In response to the editorial by Laura Elder (“Police union, city should continue on cooperative course,” The Daily News, July 25): To say your editorial about the negotiations between the police union and the city was bizarre is an understatement.
If you’re applying to be the head of the chamber of commerce for your friends at Galveston City Hall — they owe you a big thank you.
Since you’re obsessed with my company over at the island’s only newspaper, I thought it was important to set the record straight.
I sent one of my photographers down to Galveston after “your” newspaper complained about the lack of transparency in the ability of the people who “pay” the taxes to actually watch if they want to know how their money is spent. What a concept. No one asked me to go.
This is America, and the last time I checked public meetings are free for any citizen to record, even someone as aggressive and misbehaved as you apparently think I am.
Your reporter was in attendance, but apparently you’re still living in the 1920s where television didn’t exist and you got to decide what people get to know. That’s a problem for folks on Galveston Island. Forgive me for thinking that the men and women who protect you and everyone else on the island shouldn’t have a horrible pension or lousy pay, or old beat up patrol cars.
Forgive me if I think that the public has a fundamental right to know how few patrol cars are on an island that invites millions of people to come visit.
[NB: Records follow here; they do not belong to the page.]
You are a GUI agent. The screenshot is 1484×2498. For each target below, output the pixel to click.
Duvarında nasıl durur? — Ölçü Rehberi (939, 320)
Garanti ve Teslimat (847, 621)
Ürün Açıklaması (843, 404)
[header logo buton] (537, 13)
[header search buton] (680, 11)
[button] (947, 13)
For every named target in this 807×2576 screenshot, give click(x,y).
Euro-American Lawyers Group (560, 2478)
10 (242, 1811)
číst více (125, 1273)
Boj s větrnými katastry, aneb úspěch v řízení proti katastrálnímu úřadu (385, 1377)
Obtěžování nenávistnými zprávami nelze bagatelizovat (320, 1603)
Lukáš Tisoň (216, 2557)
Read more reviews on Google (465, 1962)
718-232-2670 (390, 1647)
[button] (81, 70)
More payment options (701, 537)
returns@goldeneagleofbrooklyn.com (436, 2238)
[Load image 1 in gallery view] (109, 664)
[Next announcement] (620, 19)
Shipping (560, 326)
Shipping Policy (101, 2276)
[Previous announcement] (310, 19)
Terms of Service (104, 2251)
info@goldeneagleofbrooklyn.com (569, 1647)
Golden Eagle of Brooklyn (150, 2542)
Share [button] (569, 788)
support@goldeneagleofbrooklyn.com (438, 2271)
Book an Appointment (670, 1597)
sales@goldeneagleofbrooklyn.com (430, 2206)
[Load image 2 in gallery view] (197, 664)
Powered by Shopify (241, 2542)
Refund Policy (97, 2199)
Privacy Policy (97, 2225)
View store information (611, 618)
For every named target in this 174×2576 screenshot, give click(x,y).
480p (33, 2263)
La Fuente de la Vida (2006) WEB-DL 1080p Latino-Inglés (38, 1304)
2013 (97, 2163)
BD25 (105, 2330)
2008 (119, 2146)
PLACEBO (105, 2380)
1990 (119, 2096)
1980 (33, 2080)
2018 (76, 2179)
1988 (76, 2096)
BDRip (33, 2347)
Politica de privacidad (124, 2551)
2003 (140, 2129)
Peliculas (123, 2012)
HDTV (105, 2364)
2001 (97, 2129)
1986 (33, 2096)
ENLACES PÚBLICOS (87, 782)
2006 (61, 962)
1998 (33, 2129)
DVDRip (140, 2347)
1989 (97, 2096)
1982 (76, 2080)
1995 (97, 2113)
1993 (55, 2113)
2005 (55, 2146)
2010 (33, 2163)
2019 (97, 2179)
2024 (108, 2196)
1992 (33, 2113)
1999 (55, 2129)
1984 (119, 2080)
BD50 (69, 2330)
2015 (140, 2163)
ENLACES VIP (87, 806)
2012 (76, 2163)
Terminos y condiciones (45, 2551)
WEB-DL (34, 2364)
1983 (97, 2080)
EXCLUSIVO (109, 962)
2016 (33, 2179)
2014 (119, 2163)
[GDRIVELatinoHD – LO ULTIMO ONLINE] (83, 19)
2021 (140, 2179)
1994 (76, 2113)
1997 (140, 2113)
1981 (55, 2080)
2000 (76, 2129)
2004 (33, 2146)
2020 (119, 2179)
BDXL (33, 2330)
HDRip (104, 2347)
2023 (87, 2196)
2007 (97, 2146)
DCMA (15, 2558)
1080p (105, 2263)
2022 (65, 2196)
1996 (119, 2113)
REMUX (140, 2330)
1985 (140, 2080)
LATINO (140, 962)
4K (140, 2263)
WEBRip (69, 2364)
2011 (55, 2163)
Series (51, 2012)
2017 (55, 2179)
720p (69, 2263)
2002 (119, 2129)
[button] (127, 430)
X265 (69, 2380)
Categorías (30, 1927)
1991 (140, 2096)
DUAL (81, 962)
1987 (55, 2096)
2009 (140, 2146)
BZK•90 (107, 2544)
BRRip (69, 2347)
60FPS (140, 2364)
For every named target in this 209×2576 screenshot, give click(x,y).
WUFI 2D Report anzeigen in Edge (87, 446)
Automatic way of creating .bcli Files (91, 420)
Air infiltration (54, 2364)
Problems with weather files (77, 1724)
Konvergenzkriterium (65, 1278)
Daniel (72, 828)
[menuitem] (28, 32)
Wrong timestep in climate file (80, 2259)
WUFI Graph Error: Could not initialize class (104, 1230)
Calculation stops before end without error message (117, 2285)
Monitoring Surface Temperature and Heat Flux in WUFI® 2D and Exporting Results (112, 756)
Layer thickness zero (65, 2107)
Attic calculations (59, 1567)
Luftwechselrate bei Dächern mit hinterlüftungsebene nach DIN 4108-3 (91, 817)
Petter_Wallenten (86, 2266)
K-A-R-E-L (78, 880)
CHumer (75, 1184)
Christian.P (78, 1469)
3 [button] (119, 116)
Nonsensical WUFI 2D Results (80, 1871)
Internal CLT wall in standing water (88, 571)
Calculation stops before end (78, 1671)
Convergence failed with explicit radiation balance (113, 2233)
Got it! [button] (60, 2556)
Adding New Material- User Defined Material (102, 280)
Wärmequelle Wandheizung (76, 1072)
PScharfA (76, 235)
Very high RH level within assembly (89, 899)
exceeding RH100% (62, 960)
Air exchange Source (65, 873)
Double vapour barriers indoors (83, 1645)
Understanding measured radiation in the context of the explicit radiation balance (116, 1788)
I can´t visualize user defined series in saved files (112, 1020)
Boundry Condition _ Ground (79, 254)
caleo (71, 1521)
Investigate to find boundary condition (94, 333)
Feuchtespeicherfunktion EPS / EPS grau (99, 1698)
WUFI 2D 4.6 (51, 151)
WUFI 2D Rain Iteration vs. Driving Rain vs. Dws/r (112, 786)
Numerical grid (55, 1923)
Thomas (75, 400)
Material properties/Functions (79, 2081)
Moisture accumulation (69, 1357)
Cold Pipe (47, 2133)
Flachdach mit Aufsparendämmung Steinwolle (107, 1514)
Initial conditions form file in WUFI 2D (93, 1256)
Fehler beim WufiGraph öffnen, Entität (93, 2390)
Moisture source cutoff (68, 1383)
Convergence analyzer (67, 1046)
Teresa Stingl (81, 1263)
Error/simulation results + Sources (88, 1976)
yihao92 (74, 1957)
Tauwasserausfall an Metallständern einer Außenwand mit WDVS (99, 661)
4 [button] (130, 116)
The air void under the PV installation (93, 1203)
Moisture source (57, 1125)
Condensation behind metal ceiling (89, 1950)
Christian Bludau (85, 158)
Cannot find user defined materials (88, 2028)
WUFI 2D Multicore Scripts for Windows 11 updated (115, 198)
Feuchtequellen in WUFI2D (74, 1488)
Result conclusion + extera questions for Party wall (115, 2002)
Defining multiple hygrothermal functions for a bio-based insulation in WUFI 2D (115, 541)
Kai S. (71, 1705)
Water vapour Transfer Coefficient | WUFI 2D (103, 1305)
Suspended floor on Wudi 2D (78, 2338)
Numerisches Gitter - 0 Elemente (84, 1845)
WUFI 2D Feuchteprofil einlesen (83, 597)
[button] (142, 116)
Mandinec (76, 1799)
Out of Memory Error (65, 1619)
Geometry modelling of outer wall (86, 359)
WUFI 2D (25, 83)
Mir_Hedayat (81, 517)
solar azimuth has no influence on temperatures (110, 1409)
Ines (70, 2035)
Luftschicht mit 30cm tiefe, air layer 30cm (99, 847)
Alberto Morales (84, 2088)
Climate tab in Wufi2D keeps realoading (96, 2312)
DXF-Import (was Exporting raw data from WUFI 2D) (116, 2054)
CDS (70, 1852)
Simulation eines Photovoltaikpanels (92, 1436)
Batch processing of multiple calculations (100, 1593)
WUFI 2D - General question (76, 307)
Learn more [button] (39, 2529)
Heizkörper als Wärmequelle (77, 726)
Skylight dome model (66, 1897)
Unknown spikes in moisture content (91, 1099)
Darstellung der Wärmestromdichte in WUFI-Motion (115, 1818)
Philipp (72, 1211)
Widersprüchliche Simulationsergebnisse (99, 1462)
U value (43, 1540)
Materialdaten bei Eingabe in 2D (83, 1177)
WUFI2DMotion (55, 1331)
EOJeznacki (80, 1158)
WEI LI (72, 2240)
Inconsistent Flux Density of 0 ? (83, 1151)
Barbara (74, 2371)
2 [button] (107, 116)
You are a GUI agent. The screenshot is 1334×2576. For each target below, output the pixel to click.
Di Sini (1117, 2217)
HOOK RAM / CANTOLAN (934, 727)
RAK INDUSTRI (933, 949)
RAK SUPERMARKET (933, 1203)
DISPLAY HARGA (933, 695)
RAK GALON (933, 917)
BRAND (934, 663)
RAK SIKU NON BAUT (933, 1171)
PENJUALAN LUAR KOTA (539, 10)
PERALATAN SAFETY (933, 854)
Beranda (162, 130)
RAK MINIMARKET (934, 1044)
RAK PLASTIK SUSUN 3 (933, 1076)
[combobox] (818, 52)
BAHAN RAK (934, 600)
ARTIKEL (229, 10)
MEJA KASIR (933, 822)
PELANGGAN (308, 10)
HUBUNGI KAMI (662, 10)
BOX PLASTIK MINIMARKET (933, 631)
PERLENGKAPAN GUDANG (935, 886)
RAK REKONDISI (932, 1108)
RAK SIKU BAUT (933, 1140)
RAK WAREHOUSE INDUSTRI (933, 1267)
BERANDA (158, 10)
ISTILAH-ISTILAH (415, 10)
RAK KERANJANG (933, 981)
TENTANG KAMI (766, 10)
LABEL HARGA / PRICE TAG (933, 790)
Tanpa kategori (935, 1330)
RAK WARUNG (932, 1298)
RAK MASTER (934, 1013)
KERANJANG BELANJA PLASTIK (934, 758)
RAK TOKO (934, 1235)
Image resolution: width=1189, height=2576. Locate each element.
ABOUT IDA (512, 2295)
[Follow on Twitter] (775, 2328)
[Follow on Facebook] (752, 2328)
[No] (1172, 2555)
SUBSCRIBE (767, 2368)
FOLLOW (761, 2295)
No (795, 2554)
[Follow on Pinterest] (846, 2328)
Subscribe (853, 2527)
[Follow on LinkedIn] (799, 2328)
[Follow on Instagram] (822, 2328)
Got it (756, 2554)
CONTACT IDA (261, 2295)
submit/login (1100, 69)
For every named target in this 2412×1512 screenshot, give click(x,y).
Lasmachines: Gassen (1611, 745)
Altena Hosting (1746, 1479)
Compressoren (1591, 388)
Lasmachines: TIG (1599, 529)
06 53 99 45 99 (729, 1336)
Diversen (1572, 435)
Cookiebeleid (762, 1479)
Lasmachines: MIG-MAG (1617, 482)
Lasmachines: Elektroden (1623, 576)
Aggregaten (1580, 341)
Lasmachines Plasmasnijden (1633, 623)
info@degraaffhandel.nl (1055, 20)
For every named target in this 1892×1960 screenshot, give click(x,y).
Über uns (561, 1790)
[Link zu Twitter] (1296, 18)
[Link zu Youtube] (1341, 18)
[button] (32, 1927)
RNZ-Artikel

I’ve talked with folks at your paper and was rudely told I was essentially crazy that the Port of Galveston should actually help pay for the police that protect all those visitors.
Do I think the city and the police should all get along? Of course. Do I also think the city would keep treating them badly if folks like me didn’t say enough was enough. Yep. Because you guys have failed to do it. I’ve been repeatedly called by your newspaper more worried about who paid me to come down there rather than why I was down there. Tell your benefactors at city hall they can call me themselves.
You should be embarrassed by this editorial. Not because you recommend people get along and do what’s right, but because your first responsibility is to watchdog the public’s right to know. In the meantime, tell your city hall pals that when I see someone worried about my big, bad TV camera, I’m inspired to show up more.